#### Brief:
Please convert the items from the line with "Where should I click to: Click the Login" up to and including the line with "[x=377, y=319]" into a JSON list of strings, one string per line, skipping blank lines. Leave the pictures out of the answer.

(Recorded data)
****************************************
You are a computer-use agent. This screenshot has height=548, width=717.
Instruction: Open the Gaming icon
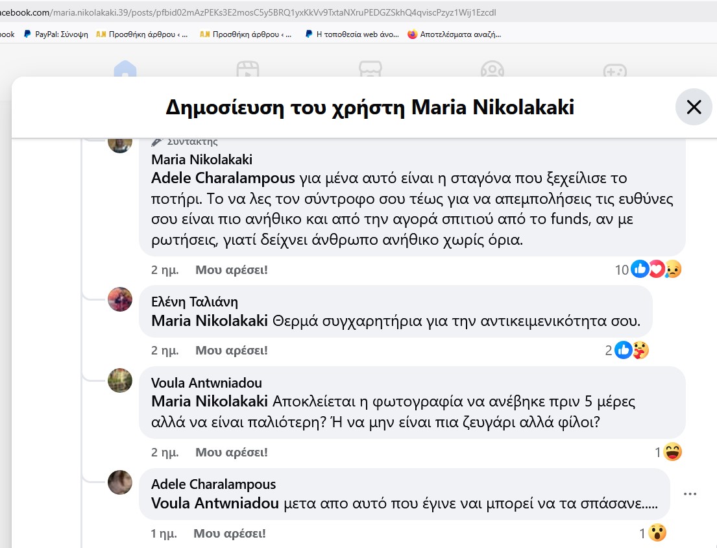click(615, 70)
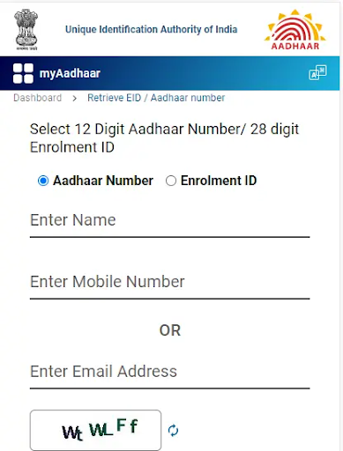The image size is (343, 451).
Task: Go to the Dashboard breadcrumb
Action: (38, 98)
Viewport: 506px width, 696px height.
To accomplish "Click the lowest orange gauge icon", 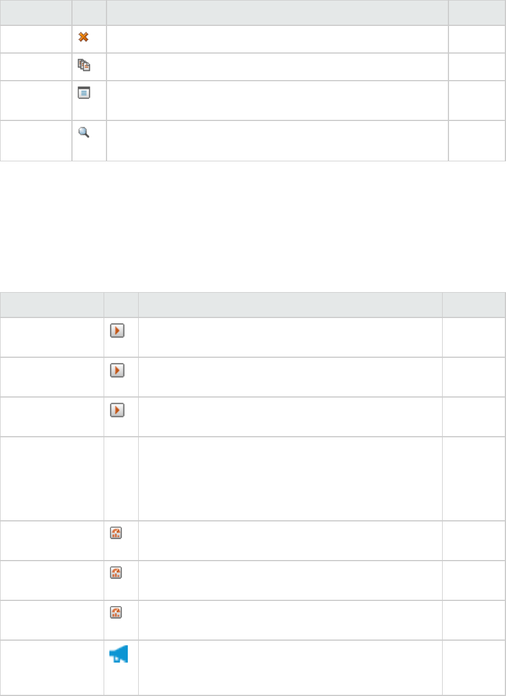I will pos(115,613).
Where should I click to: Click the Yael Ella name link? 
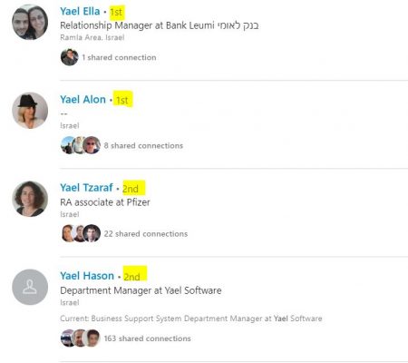tap(80, 12)
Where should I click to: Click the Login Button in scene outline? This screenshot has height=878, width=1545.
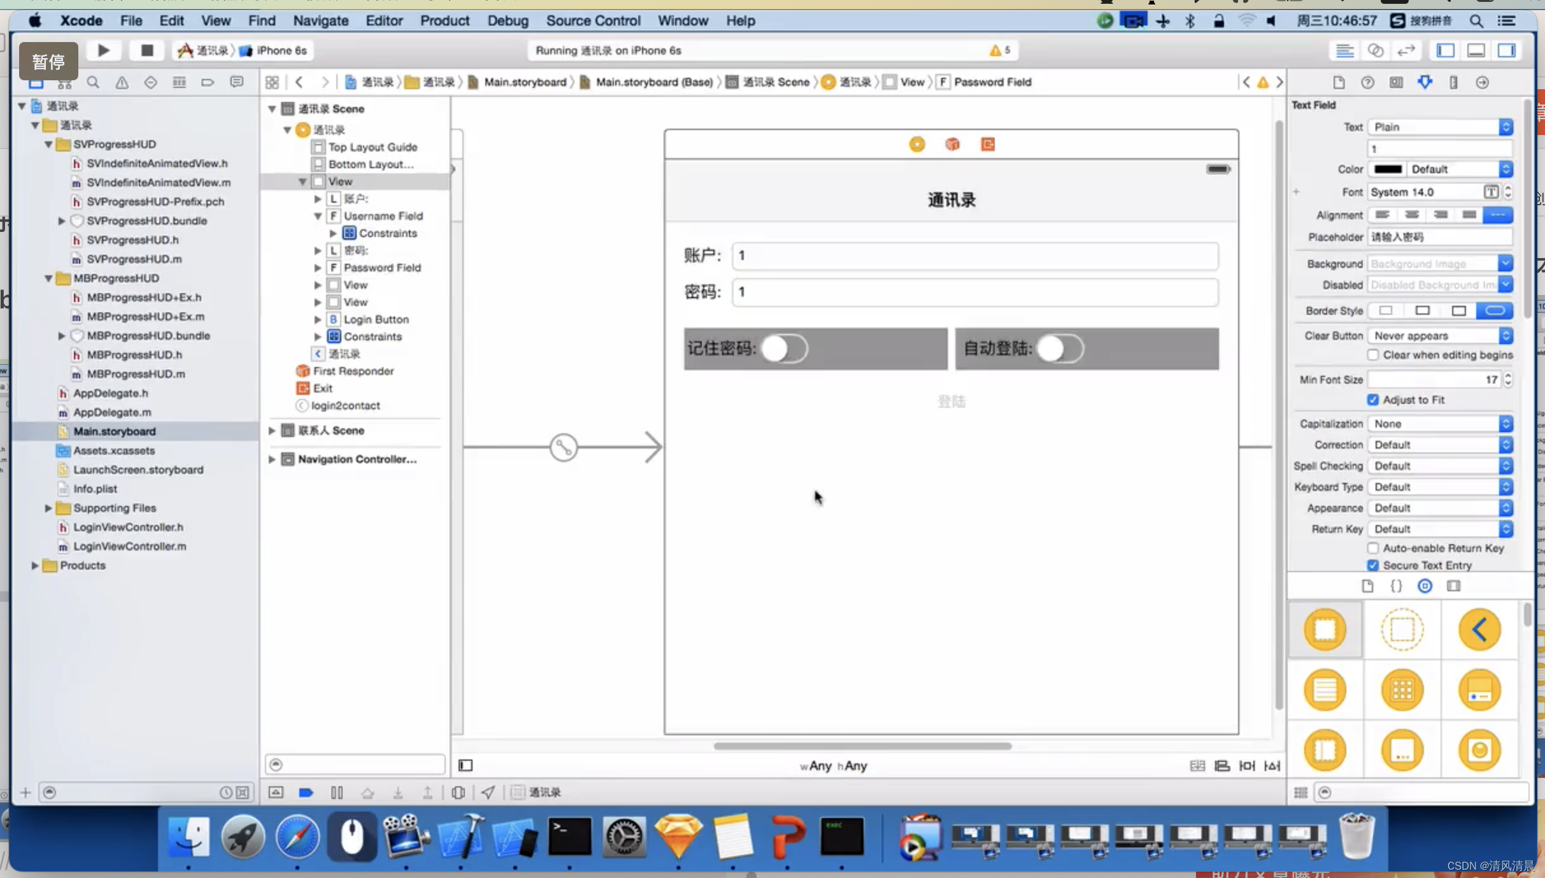[x=377, y=319]
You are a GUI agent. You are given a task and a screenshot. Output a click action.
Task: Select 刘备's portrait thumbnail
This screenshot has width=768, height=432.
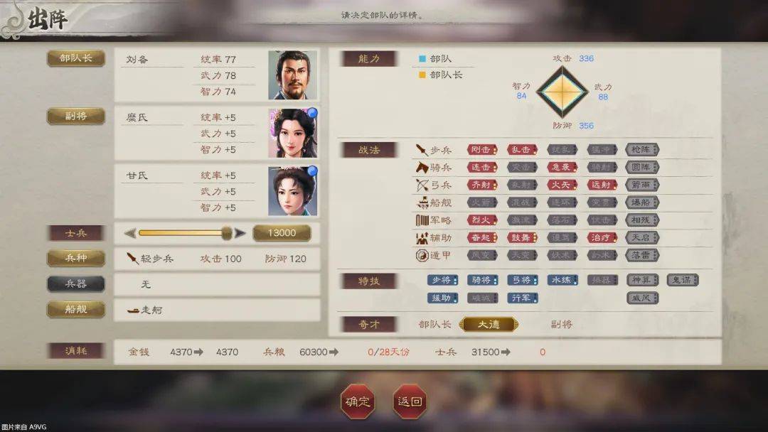pos(293,75)
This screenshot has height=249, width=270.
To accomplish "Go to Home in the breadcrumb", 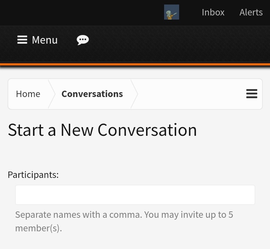I will point(28,94).
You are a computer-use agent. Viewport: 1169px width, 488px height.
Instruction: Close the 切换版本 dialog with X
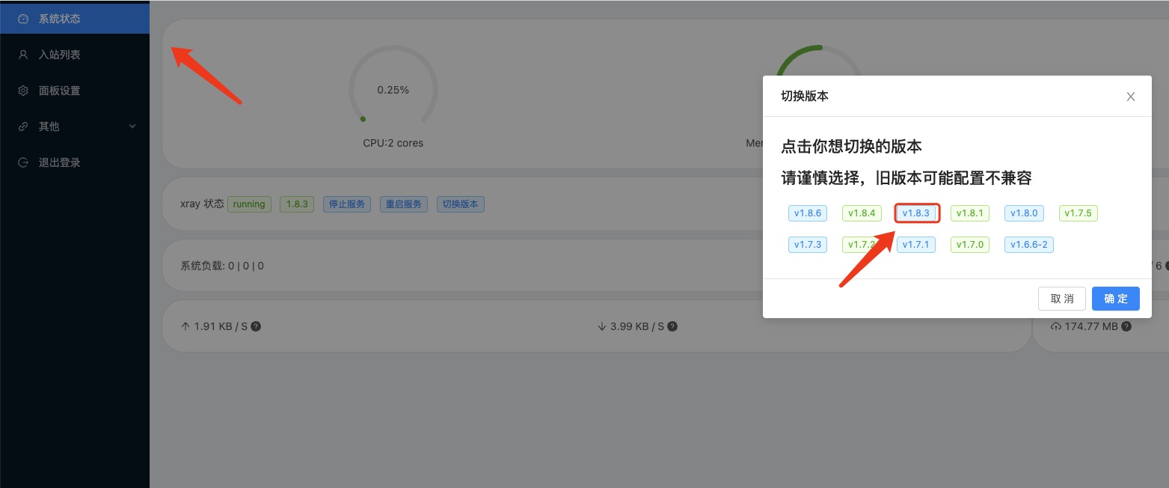(x=1131, y=97)
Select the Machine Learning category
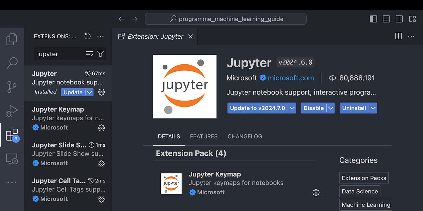The width and height of the screenshot is (423, 211). tap(365, 204)
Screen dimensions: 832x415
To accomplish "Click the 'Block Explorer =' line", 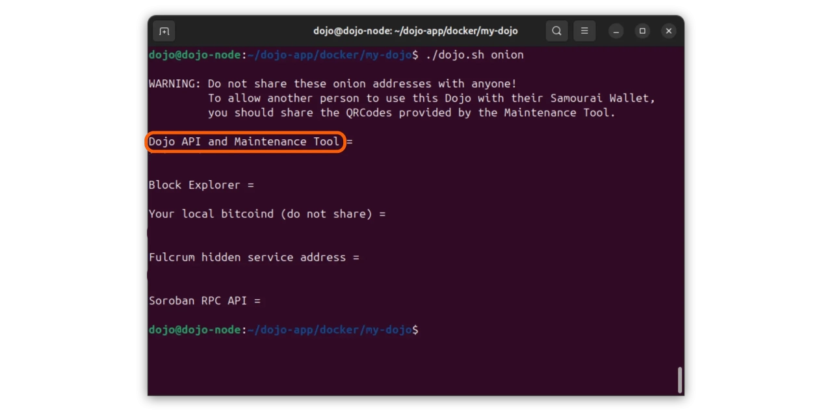I will 201,185.
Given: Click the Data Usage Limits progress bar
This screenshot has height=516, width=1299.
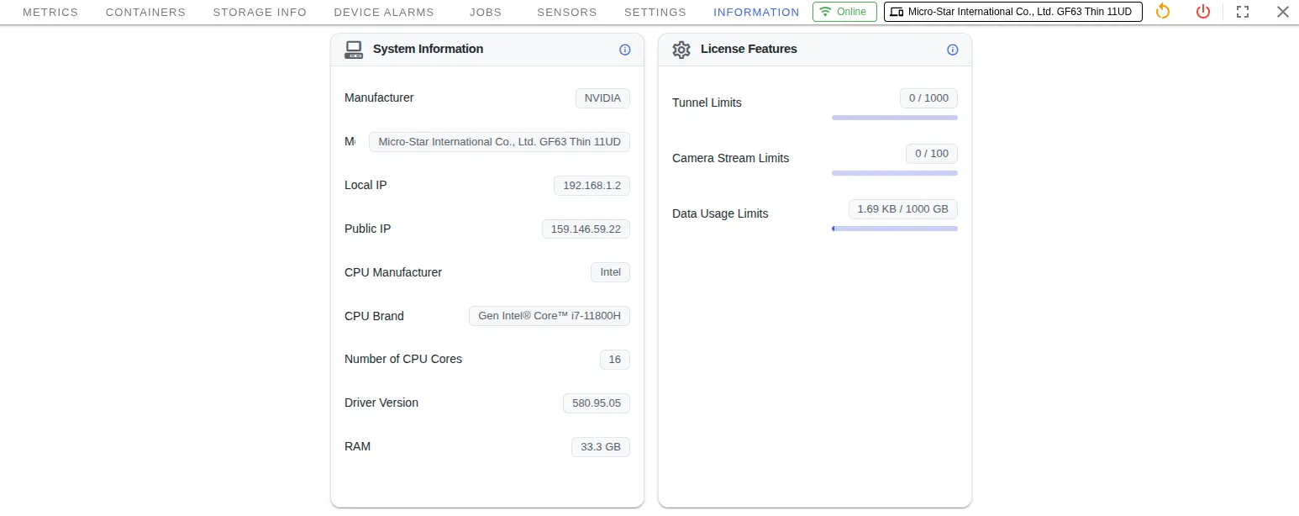Looking at the screenshot, I should coord(894,229).
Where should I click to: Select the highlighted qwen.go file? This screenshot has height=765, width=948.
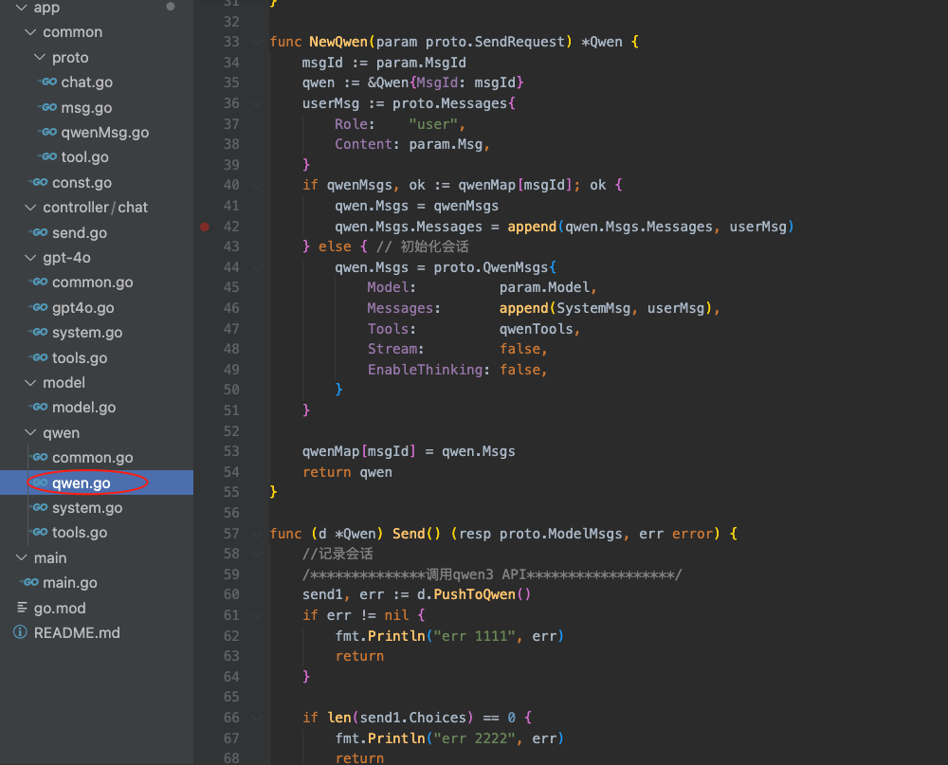(x=81, y=483)
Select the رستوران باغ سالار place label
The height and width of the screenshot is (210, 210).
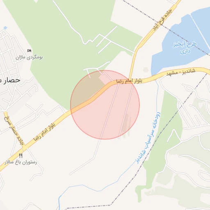point(21,162)
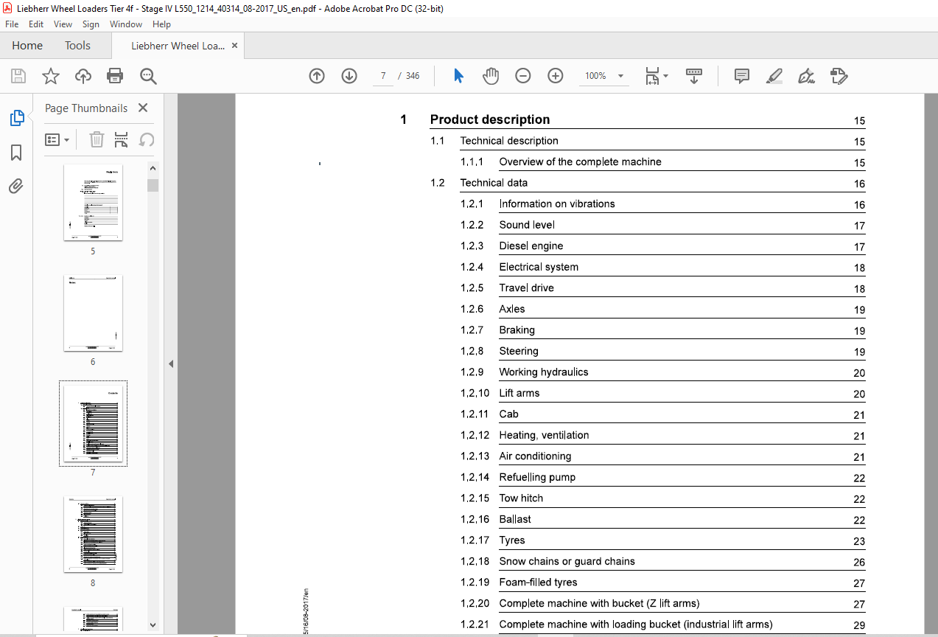The height and width of the screenshot is (637, 938).
Task: Open the 100% zoom level dropdown
Action: point(620,76)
****************************************
#### Task output:
[
  "Where should I click to: Click the Login Button in scene outline? This screenshot has height=878, width=1545.",
  "[x=377, y=319]"
]